Two flaws in WordPress plugins impact numerous websites

June 28, 2023
Security Flaws Vulnerability WordPress CMS Plugins Abandoned Cart Lite Woocommerce BookIt

Many bypass flaws in WordPress plugins have already gathered thousands of installs.

According to researchers, the first security vulnerability is CVE-2023-2986 which has a critical severity score of 9.8 out of 10. The flaw could impact the Abandoned Cart Lite for WooCommerce. This plugin could notify customers who did not complete the purchase process, and it has already gathered over 30,000 active installations.

The notification in the plugin provides a user with a link that quickly logs them in to continue their purchase. It also includes an encrypted value that identifies the cart.
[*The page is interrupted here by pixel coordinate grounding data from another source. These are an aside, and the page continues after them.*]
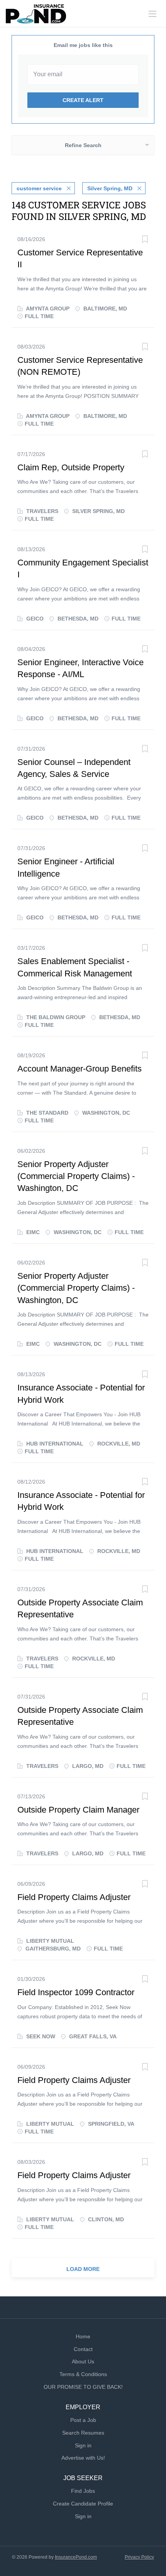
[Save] (145, 240)
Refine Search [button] (83, 145)
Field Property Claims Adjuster (73, 1897)
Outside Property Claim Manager (78, 1810)
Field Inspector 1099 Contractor (75, 1992)
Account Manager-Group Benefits (79, 1068)
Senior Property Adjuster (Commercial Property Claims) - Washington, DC (76, 1176)
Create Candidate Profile (83, 2504)
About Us (83, 2361)
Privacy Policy (139, 2557)
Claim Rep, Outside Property (70, 467)
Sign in (83, 2445)
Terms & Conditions (83, 2374)
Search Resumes (83, 2433)
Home (83, 2336)
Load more (83, 2269)
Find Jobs (83, 2491)
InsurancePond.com (76, 2557)
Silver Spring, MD (109, 188)
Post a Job (83, 2420)
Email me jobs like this (83, 45)
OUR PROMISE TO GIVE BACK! (83, 2387)
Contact (83, 2349)
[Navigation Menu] (152, 13)
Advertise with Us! (83, 2458)
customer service (39, 188)
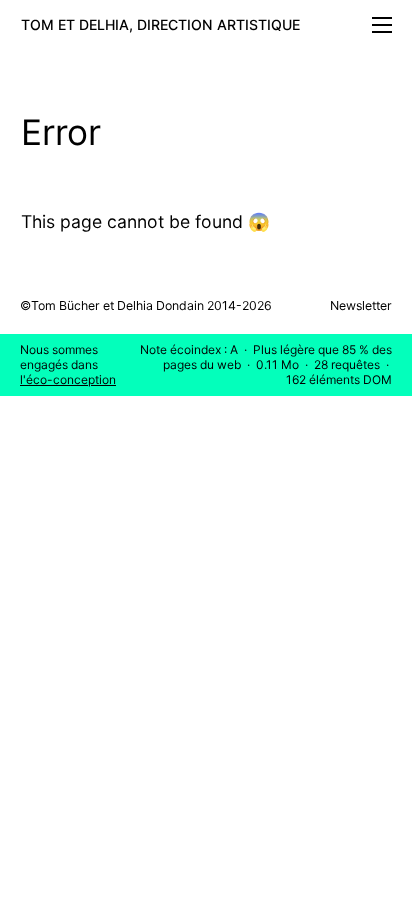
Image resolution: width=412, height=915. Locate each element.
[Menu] (382, 29)
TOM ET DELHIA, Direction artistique (160, 24)
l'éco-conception (68, 379)
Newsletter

Researchers explained that an attacker could use the encryption key to generate identifiers of other users’ carts.

A successful exploit could only appear on abandoned carts and will likely enable a threat actor to log in as standard users. However, the attackers could also access admin-level accounts testing the abandoned cart. In addition, the attacker could potentially result in full-site compromise.

Fortunately, the Abandoned Cart Lite developers released a patch for the flaw, but thousands of websites have yet to take the patch update to fix the vulnerability.

 

The second flaw in the WordPress plugins is in BookIt.

 

Earlier this week, the researchers warned everyone regarding the critical vulnerability called CVE-2023-2834, with a CVSS security score of 9.8 out of 10. This flawed WordPress plugin is BookIt which already has 10,000 active installations.

The plugin gives a short code to attach an appointment booking calendar to the sites’ pages. Hence, the platform could allow users to book appointments by disclosing their name, email address, and password.

However, an unauthenticated attacker could log in as any user if they know a user’s email address. They could use this strategy due to insufficient checks of the user-supplied input when booking appointments using the plugin.

Subsequently, the plugin verifies the user ID on the given email address, and if that email belongs to an established user account, it links the request to that account. It sets the authentication cookies without password verification.

Site owners and admins should know these vulnerabilities. Therefore, experts suggest patching these flawed WordPress plugins as soon as possible.